Apitope aims to bounce back from MS setback

Apitope hopes its MS hopeful ATX-MS-1467 will become a blockbuster, even though Merck KGaA walked away from clinical development at the end of last year.

Keith Martin, CEO of Apitope said he hopes the peptide drug will offer the kind of efficacy seen with monoclonal antibodies, but administered with skin injections by patients themselves. A different mechanism of action could offer a more favourable safety profile than pills such as Biogen’s Tecfidera.

The privately owned company is looking for funding to complete phase 2 development, but is looking for a new partner to fund phase 3 trials after Merck KGaA exited the deal.

Merck markets the well established MS drug Avonex, but is increasingly focused on developing cancer immunotherapies and pulled out of the partnership.

Without giving figures, the company said all current research programmes are fully funded, and the terms of the deal between Merck KGaA and Apitope in October have not been disclosed.

Apitope is one of several companies attempting to produce more patient-friendly treatments for MS. Current therapies work by blunting the immune system so that it no longer attacks the myelin sheaths on nerve cells, leading to the symptoms and neurological damage associated with MS.

But this often leaves the immune system compromised, and in some cases such as with Biogen’s Tysabri (natalizumab), there is an increased risk of the brain infection progressive multifocal leukoencephalopathy.

ATX-MS-1467 is designed to only restrict the activity of white blood cells that attack the nerves, while leaving the rest of the immune system to operate effectively.

Martin is under no illusions about the task facing the company – Celgene has just announced it is on track to file its ozanimod pill, a potential MS blockbuster that aims to prevent the immune system from attacking myelin, while also allowing the rest of the body’s defences to operate normally.

But Martin is hopeful the drug will offer an effective treatment option for relapsing MS, and progressive MS – which he describes as the “holy grail” in this treatment area.

Secondary progressive MS is much more difficult to treat and diagnose than relapsing disease and treatment options are more limited, although Novartis’ siponimod has been shown to work in this indication.

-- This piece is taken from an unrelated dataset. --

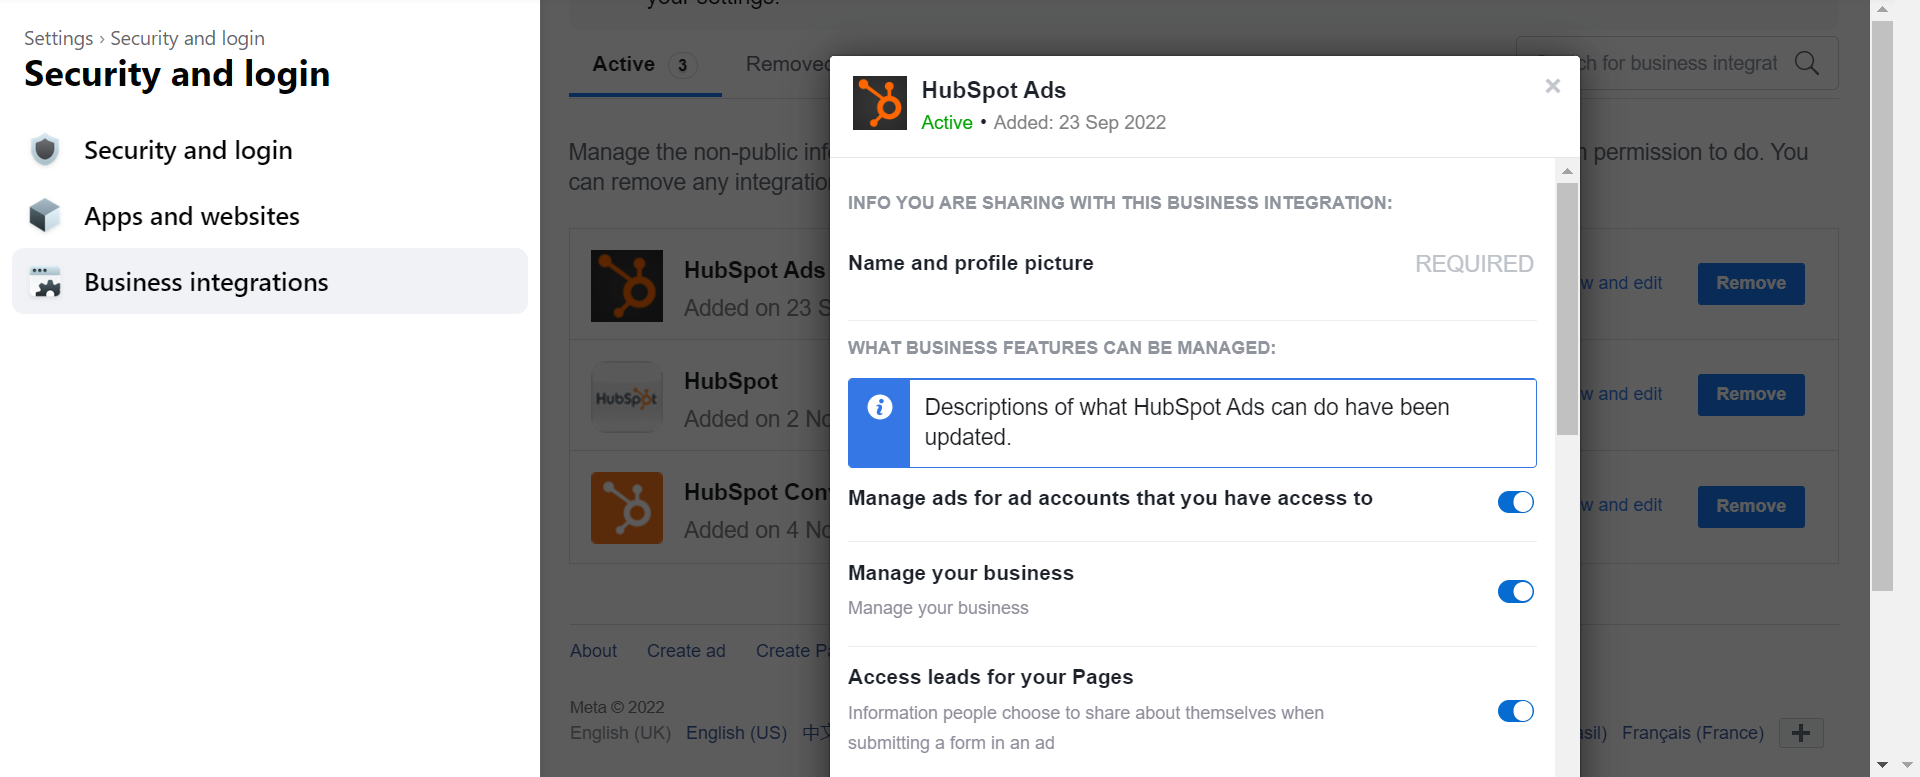Click page scrollbar down arrow
The image size is (1920, 777).
coord(1882,765)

The FDA is set to make a decision on Roche’s Ocrevus (ocrelizumab) in relapsing and progressive MS at the end of March.

At the moment, Apitope is working on design of a phase 2b dosing study and looking for further funding, following phase 2a study showing statistically significant reductions in total and new brain lesions in 19 patients with relapsing disease.

The company has also completed a small phase 1 study in six patients with progressive disease.

“It is a competitive space,” said Martin. “But we are expecting efficacy comparable to the monoclonals, which is superior to the oral products.”

Apitope CEO, Keith Martin

He hopes for a safety profile better than the likes of Biogen’s Tecifdera (dimethyl fumarate), where patients often encounter unpleasant gastrointestinal side effects.

The company expects patients to be able to administer the drug themselves, offering an advantage over hospital-administered rivals.

The rewards are huge – sales of Biogen’s Tecfidera approached $4 billion in 2016, and some analysts expect Celgene’s drug will generate sales of up to $6 billion.

And if clinical development goes well, Martin says the drug could achieve sales in excess of a billion dollars.

“We have run some numbers and I would expect it to be competitive with existing products,” he said.